Investment Mandate vs. Fiduciary Duty
The Trustee’s Role: Preservation and Administration
A trustee’s primary duty is fiduciary: to act in the best interests of the beneficiaries, to avoid conflicts of interest, and to preserve the trust assets. The Trustee Ordinance (Cap. 29), Section 4, empowers the trustee to invest trust funds, but only in accordance with the “prudent man” rule and any specific investment powers granted in the trust deed. The default investment powers under the Ordinance are conservative—permitting investments in government bonds, listed securities on recognized stock exchanges, and deposits with authorized institutions.
A mutual fund manager, by contrast, operates under an investment mandate defined in the fund’s prospectus. The manager’s duty is to maximize returns within the stated risk parameters, not to preserve capital at all costs. For example, a high-growth equity fund may have a mandate to invest 80-100% of assets in listed equities, with no obligation to hold cash reserves. The SFC’s Code on Unit Trusts and Mutual Funds requires the fund’s investment objectives and restrictions to be clearly stated, but the manager is not a fiduciary in the same sense as a trustee.
Fee Structures and Conflicts of Interest
The fee models reflect these differing duties. A trustee typically charges a fixed annual fee based on a percentage of the trust’s asset value—commonly 0.5% to 1.5% per annum for a standard discretionary trust in Hong Kong, according to industry data from the Hong Kong Trustees’ Association (2024). A mutual fund manager charges a management fee (often 1-2% per annum) plus performance fees (typically 10-20% of outperformance above a benchmark), creating a direct incentive to take on higher risk.

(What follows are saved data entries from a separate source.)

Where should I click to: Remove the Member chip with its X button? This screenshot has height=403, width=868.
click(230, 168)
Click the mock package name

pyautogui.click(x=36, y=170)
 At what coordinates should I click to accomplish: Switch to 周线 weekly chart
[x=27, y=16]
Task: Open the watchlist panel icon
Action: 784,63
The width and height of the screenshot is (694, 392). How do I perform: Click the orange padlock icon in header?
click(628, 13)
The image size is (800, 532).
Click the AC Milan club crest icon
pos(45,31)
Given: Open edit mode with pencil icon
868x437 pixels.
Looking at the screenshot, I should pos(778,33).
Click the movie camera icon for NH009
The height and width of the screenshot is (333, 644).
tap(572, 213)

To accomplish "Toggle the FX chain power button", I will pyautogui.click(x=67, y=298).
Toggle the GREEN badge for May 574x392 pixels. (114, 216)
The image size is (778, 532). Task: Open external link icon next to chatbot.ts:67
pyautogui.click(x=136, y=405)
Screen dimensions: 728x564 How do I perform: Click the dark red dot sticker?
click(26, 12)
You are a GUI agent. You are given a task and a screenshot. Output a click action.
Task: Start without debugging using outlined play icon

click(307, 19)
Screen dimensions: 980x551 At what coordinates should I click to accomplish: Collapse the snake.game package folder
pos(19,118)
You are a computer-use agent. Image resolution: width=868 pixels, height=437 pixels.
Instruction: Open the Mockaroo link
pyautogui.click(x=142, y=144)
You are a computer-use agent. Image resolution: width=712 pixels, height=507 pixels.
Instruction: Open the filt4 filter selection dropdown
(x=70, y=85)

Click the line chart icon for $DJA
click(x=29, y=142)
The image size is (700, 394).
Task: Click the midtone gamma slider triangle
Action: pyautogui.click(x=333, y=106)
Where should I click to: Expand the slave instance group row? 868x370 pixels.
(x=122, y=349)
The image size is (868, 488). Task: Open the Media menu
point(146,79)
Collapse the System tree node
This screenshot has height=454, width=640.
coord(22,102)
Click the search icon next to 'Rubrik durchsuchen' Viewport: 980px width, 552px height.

The SFC’s Code of Conduct for Persons Licensed by or Registered with the SFC (2024), paragraph 5.2, requires licensed persons to disclose all fees and charges to clients. For trusts, the common law duty of a trustee to avoid conflicts of interest is enshrined in Section 5 of the Trustee Ordinance, which prohibits a trustee from purchasing trust property without court approval. A mutual fund manager, however, can trade for the fund’s account through affiliated brokers, provided this is disclosed in the prospectus and complies with the SFC’s Fund Manager Code of Conduct (2022).
Tax Treatment: A Critical Difference for Cross-Border Families
Hong Kong’s Territorial Taxation
Hong Kong’s Inland Revenue Ordinance (Cap. 112) operates on a territorial basis: only profits arising in or derived from Hong Kong are subject to profits tax at the standard rate of 16.5% (for corporations) or 15% (for unincorporated businesses). A trust is not a separate taxable entity in Hong Kong. The income of a trust is attributed to the trustee or the beneficiaries depending on the trust’s structure and the nature of the income. Under Section 2 of the IRO, a trustee is deemed the “person” chargeable to tax on income derived from Hong Kong sources, but the tax is ultimately borne by the beneficiaries when distributed.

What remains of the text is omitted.